The cleaner for the ward was walking past my room at the time, I looked out the door and I saw her stop and turn her head to look at me and her face dropped.

I don’t know her name, all I know is she was a slender woman with brown hair. She put everything down, dropped her whole life and ran into the room. She sat down next to me and she grabbed my hand and she looked at me and said “It’s going to be okay love, I’ve got you” and I remember just looking at her face and I don’t know what I said to her, but that woman caught me that day. I was falling so fast into giving up, so quickly throwing in the battle and loosing the war and a stranger who’s name I don’t know, who didn’t know me from anything other than a young woman hysterically begging a nurse to stop dropped everything and came into to provide comfort and support when no one else could.

People ask me all the time why I have so much compassion – This woman is the reason why. She still to this day inspires patience and understanding to others when they’re struggling because she knew nothing of my story, she just saw a fellow human being going through something traumatic and she stopped everything to reach out.

The cleaner saved my life that day.

Don’t get me wrong, the doctors and nurses played a huge role in treatment and quick thinking to keep me alive.

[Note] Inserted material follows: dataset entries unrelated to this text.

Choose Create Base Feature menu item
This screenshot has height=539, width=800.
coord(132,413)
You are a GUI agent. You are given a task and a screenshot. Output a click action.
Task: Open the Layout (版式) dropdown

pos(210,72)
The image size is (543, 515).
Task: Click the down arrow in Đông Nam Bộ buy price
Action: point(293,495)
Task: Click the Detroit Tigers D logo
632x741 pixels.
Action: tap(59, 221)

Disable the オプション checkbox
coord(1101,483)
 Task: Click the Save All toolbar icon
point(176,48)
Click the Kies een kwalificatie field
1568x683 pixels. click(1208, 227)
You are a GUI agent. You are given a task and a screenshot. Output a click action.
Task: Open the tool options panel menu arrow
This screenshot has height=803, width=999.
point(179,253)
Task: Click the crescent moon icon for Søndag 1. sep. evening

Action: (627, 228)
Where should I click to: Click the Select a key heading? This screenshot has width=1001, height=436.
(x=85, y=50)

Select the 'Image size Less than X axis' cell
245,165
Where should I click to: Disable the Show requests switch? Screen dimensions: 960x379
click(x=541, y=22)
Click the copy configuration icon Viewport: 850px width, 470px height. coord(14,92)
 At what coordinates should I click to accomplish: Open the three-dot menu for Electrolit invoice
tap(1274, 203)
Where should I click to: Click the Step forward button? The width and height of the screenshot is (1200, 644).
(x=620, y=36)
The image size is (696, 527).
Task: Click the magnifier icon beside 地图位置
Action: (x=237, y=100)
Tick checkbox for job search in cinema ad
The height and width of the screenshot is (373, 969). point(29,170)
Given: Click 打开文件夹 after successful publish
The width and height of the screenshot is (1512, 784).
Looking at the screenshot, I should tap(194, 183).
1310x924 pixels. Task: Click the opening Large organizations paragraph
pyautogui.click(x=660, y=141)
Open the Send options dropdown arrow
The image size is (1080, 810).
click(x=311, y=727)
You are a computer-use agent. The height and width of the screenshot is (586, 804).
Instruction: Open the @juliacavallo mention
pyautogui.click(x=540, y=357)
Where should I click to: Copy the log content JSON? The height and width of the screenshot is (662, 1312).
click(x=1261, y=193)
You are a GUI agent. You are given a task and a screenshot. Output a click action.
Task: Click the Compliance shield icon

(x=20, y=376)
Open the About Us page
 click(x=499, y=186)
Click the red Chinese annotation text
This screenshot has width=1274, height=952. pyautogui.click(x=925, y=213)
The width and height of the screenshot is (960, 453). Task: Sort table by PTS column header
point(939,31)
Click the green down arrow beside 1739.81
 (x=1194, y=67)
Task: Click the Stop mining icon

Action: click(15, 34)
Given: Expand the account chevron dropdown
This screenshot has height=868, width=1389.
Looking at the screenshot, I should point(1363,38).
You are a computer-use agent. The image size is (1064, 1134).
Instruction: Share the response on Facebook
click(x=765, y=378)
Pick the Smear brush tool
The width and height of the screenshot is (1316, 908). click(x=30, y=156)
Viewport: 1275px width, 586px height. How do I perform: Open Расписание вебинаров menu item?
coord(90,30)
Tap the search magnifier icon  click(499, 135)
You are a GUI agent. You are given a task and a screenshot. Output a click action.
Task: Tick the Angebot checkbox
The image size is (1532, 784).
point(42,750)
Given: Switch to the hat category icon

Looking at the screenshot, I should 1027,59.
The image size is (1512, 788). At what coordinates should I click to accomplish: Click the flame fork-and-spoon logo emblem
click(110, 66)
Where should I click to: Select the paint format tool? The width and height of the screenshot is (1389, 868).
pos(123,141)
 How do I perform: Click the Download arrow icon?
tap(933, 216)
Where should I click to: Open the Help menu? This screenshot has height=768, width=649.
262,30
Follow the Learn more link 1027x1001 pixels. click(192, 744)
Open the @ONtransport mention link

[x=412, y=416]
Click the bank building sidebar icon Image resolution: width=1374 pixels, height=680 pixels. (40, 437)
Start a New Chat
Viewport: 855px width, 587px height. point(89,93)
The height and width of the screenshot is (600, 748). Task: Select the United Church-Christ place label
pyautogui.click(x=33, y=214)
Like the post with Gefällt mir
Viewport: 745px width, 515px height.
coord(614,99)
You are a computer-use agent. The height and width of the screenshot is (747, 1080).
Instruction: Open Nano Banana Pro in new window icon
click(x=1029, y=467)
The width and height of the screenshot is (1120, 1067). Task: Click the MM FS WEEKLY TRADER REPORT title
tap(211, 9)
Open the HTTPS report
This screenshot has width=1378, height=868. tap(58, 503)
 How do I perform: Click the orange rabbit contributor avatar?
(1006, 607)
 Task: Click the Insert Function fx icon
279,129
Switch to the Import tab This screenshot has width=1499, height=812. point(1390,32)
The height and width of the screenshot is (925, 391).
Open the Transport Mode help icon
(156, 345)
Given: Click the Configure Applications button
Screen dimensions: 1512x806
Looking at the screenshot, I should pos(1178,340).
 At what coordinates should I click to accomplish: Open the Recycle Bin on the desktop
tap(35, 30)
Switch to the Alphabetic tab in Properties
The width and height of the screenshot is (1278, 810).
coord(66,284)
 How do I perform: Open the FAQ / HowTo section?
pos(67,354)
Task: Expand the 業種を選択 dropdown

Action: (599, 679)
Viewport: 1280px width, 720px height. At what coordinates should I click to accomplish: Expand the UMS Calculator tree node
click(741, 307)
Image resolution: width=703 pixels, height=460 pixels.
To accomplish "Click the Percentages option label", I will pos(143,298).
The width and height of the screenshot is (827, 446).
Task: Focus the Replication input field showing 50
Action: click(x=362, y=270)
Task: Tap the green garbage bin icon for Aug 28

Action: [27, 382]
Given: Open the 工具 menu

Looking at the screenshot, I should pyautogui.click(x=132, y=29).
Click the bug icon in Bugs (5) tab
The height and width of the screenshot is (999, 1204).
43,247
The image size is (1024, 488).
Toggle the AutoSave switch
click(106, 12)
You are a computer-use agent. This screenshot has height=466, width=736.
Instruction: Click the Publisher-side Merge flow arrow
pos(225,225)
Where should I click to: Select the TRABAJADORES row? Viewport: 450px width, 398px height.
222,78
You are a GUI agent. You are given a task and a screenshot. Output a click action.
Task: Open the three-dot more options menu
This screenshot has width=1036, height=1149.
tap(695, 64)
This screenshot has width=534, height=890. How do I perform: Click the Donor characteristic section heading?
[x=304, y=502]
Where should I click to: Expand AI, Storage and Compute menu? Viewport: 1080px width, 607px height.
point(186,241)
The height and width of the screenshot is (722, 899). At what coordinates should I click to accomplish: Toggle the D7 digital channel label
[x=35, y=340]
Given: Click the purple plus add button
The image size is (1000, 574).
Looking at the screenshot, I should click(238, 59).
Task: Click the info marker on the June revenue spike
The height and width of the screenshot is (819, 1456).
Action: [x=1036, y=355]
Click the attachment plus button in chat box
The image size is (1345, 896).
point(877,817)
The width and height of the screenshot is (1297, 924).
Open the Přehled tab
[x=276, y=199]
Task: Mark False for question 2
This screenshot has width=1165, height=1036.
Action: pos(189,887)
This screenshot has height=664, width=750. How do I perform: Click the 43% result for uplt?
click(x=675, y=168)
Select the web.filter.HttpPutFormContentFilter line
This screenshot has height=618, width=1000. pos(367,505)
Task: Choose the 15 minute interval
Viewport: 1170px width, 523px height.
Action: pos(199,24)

But my will to fight was diminished. Back at home I had a dog with stage five leukaemia and a very rocky relationship and I saw no reason to keep fighting. And for a moment, this strange gave me a reason.

She lives in my mind, every single day. I saw purity, kindness, a desire to connect and help in this woman’s eyes and she got me through one of the heaviest mental hurdles I have ever been through. It took her maybe 4-5 minutes, but she is the reason I got back up again.

I don’t know if she remembers me. I know the nurse does because I have seen her since when I was recovering from having my kidney removed six weeks later. The nurse came into my room the next day in tears and she told me she couldn’t sleep after the whole ordeal, in all fairness, neither could I. But she showed me compassion and love even after I had lost my mind into a hysterical pit of grief.

We need people. Humans are not designed to go through life alone. I really hope even one person reads this and the next time you see someone hurting, you stop and take a moment to hold their hand and maybe spend less than five minutes saving someone’s life with compassion.

If you’re out there, cleaner who saved my life. Thank you. My life is so beautiful now and you are a catalyst reason for it. I will remember you forever.

I am going to go and cry into my coffee now, maybe this is reason I hadn’t shared this part of my own story.. The heaviness still follows me to this day and its not something I can discuss without crying, a lot.

Thank you for reading.

Sarah x

2 responses to “A stranger saved my life”

  1. sibongilecharitysehlake avatar

    I cried with you, we all need someone to hold our hands.